INPUT FOR THIS TASK Block Start
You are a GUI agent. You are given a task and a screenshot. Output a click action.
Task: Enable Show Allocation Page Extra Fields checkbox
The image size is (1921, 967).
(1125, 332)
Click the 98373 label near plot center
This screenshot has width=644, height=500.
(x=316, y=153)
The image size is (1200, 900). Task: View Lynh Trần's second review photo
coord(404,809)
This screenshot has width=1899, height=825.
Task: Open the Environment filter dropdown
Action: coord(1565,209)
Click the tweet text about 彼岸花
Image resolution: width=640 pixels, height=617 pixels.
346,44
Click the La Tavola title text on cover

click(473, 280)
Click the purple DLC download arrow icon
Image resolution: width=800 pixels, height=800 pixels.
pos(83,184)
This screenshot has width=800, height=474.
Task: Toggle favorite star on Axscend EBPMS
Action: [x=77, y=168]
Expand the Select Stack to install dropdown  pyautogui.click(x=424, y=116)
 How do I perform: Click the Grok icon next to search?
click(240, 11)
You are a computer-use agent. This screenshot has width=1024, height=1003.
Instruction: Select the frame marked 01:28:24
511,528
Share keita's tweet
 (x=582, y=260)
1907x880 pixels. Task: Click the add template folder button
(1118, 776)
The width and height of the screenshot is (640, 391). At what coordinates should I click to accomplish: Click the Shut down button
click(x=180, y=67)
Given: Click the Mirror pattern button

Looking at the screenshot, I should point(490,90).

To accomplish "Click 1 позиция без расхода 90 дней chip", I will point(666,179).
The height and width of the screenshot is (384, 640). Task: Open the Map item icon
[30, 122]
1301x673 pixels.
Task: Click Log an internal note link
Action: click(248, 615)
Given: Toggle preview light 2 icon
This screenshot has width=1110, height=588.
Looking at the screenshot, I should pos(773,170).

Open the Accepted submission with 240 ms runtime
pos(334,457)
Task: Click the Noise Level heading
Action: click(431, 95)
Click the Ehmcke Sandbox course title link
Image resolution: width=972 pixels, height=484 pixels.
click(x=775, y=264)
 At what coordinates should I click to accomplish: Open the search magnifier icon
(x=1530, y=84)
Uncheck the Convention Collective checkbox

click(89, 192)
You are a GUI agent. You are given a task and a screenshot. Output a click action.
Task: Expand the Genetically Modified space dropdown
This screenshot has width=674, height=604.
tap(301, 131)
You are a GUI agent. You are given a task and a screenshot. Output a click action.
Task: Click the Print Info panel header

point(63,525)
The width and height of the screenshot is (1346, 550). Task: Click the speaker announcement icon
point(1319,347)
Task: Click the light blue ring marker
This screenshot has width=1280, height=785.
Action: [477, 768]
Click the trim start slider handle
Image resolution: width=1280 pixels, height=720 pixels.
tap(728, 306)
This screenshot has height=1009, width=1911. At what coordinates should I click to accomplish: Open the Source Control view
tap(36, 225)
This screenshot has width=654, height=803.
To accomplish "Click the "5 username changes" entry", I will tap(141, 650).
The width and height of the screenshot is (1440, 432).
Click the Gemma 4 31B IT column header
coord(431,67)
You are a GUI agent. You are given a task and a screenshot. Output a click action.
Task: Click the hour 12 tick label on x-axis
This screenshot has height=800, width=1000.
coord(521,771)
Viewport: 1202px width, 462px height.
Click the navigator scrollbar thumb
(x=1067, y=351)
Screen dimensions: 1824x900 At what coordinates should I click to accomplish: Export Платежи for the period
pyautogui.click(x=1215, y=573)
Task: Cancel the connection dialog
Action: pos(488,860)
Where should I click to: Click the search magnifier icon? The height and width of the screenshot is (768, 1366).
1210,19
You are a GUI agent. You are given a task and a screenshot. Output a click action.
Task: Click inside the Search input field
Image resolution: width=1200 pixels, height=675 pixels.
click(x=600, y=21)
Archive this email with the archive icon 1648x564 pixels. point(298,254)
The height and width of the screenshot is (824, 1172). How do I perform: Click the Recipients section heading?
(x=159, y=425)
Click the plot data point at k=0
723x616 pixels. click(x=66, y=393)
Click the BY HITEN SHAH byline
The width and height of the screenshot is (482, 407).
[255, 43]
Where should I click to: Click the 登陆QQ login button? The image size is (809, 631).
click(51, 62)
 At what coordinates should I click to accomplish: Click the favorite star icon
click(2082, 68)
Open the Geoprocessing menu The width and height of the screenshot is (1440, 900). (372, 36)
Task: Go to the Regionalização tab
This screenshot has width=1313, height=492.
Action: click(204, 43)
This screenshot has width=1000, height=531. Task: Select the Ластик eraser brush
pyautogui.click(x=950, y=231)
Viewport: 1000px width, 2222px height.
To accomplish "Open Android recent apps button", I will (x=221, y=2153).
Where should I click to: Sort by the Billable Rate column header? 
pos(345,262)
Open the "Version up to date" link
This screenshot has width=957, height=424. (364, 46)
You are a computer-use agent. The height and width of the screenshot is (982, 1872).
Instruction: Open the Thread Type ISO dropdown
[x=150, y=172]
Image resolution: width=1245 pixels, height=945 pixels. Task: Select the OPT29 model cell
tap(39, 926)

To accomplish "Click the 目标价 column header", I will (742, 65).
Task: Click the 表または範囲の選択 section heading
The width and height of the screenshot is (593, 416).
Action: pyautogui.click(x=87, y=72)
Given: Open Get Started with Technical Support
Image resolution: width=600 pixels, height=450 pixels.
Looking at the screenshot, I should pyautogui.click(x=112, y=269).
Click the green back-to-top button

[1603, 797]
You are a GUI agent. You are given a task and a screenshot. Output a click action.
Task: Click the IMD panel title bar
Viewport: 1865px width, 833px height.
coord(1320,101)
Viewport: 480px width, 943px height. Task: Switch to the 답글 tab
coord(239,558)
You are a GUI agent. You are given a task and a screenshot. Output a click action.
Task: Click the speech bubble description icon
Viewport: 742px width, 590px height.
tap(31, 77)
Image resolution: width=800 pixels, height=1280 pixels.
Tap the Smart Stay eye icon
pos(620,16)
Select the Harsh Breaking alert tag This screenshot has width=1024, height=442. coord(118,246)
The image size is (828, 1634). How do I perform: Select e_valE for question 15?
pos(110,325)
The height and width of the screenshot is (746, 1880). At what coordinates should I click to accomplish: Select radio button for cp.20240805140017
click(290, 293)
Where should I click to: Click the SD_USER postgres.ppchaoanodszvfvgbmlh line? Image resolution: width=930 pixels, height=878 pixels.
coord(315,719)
INPUT FOR THIS TASK Block End
### PROBLEM TO WORK ON
Using the listing above, please repeat every entry exactly.

### SOLUTION
You are a GUI agent. You are given a task and a screenshot. Output a click action.
Task: Enable Show Allocation Page Extra Fields checkbox
The image size is (1921, 967).
(1125, 332)
Click the 98373 label near plot center
This screenshot has width=644, height=500.
(x=316, y=153)
The image size is (1200, 900). Task: View Lynh Trần's second review photo
coord(404,809)
This screenshot has width=1899, height=825.
Task: Open the Environment filter dropdown
Action: coord(1565,209)
Click the tweet text about 彼岸花
Image resolution: width=640 pixels, height=617 pixels.
346,44
Click the La Tavola title text on cover

click(473, 280)
Click the purple DLC download arrow icon
Image resolution: width=800 pixels, height=800 pixels.
pos(83,184)
This screenshot has width=800, height=474.
Task: Toggle favorite star on Axscend EBPMS
Action: [x=77, y=168]
Expand the Select Stack to install dropdown  pyautogui.click(x=424, y=116)
 How do I perform: Click the Grok icon next to search?
click(240, 11)
You are a computer-use agent. This screenshot has width=1024, height=1003.
Instruction: Select the frame marked 01:28:24
511,528
Share keita's tweet
 (x=582, y=260)
1907x880 pixels. Task: Click the add template folder button
(1118, 776)
The width and height of the screenshot is (640, 391). At what coordinates should I click to accomplish: Click the Shut down button
click(x=180, y=67)
Given: Click the Mirror pattern button

Looking at the screenshot, I should point(490,90).

To accomplish "Click 1 позиция без расхода 90 дней chip", I will point(666,179).
The height and width of the screenshot is (384, 640). Task: Open the Map item icon
[30, 122]
1301x673 pixels.
Task: Click Log an internal note link
Action: click(248, 615)
Given: Toggle preview light 2 icon
This screenshot has width=1110, height=588.
Looking at the screenshot, I should pos(773,170).

Open the Accepted submission with 240 ms runtime
pos(334,457)
Task: Click the Noise Level heading
Action: click(431, 95)
Click the Ehmcke Sandbox course title link
Image resolution: width=972 pixels, height=484 pixels.
click(x=775, y=264)
 At what coordinates should I click to accomplish: Open the search magnifier icon
(x=1530, y=84)
Uncheck the Convention Collective checkbox

click(89, 192)
You are a GUI agent. You are given a task and a screenshot. Output a click action.
Task: Expand the Genetically Modified space dropdown
This screenshot has width=674, height=604.
tap(301, 131)
You are a GUI agent. You are given a task and a screenshot. Output a click action.
Task: Click the Print Info panel header

point(63,525)
The width and height of the screenshot is (1346, 550). Task: Click the speaker announcement icon
point(1319,347)
Task: Click the light blue ring marker
This screenshot has width=1280, height=785.
Action: [477, 768]
Click the trim start slider handle
Image resolution: width=1280 pixels, height=720 pixels.
tap(728, 306)
This screenshot has height=1009, width=1911. At what coordinates should I click to accomplish: Open the Source Control view
tap(36, 225)
This screenshot has width=654, height=803.
To accomplish "Click the "5 username changes" entry", I will tap(141, 650).
The width and height of the screenshot is (1440, 432).
Click the Gemma 4 31B IT column header
coord(431,67)
You are a GUI agent. You are given a task and a screenshot. Output a click action.
Task: Click the hour 12 tick label on x-axis
This screenshot has height=800, width=1000.
coord(521,771)
Viewport: 1202px width, 462px height.
Click the navigator scrollbar thumb
(x=1067, y=351)
Screen dimensions: 1824x900 At what coordinates should I click to accomplish: Export Платежи for the period
pyautogui.click(x=1215, y=573)
Task: Cancel the connection dialog
Action: pos(488,860)
Where should I click to: Click the search magnifier icon? The height and width of the screenshot is (768, 1366).
1210,19
You are a GUI agent. You are given a task and a screenshot. Output a click action.
Task: Click inside the Search input field
Image resolution: width=1200 pixels, height=675 pixels.
click(x=600, y=21)
Archive this email with the archive icon 1648x564 pixels. point(298,254)
The height and width of the screenshot is (824, 1172). How do I perform: Click the Recipients section heading?
(x=159, y=425)
Click the plot data point at k=0
723x616 pixels. click(x=66, y=393)
Click the BY HITEN SHAH byline
The width and height of the screenshot is (482, 407).
[255, 43]
Where should I click to: Click the 登陆QQ login button? The image size is (809, 631).
click(51, 62)
 At what coordinates should I click to accomplish: Click the favorite star icon
click(2082, 68)
Open the Geoprocessing menu The width and height of the screenshot is (1440, 900). (372, 36)
Task: Go to the Regionalização tab
This screenshot has width=1313, height=492.
Action: click(204, 43)
This screenshot has width=1000, height=531. Task: Select the Ластик eraser brush
pyautogui.click(x=950, y=231)
Viewport: 1000px width, 2222px height.
To accomplish "Open Android recent apps button", I will (x=221, y=2153).
Where should I click to: Sort by the Billable Rate column header? 
pos(345,262)
Open the "Version up to date" link
This screenshot has width=957, height=424. (364, 46)
You are a computer-use agent. The height and width of the screenshot is (982, 1872).
Instruction: Open the Thread Type ISO dropdown
[x=150, y=172]
Image resolution: width=1245 pixels, height=945 pixels. Task: Select the OPT29 model cell
tap(39, 926)

To accomplish "Click the 目标价 column header", I will (742, 65).
Task: Click the 表または範囲の選択 section heading
The width and height of the screenshot is (593, 416).
Action: pyautogui.click(x=87, y=72)
Given: Open Get Started with Technical Support
Image resolution: width=600 pixels, height=450 pixels.
Looking at the screenshot, I should pyautogui.click(x=112, y=269).
Click the green back-to-top button

[1603, 797]
You are a GUI agent. You are given a task and a screenshot. Output a click action.
Task: Click the IMD panel title bar
Viewport: 1865px width, 833px height.
coord(1320,101)
Viewport: 480px width, 943px height. Task: Switch to the 답글 tab
coord(239,558)
You are a GUI agent. You are given a task and a screenshot. Output a click action.
Task: Click the speech bubble description icon
Viewport: 742px width, 590px height.
tap(31, 77)
Image resolution: width=800 pixels, height=1280 pixels.
Tap the Smart Stay eye icon
pos(620,16)
Select the Harsh Breaking alert tag This screenshot has width=1024, height=442. coord(118,246)
The image size is (828, 1634). How do I perform: Select e_valE for question 15?
pos(110,325)
The height and width of the screenshot is (746, 1880). At what coordinates should I click to accomplish: Select radio button for cp.20240805140017
click(290, 293)
Where should I click to: Click the SD_USER postgres.ppchaoanodszvfvgbmlh line? Image resolution: width=930 pixels, height=878 pixels.
coord(315,719)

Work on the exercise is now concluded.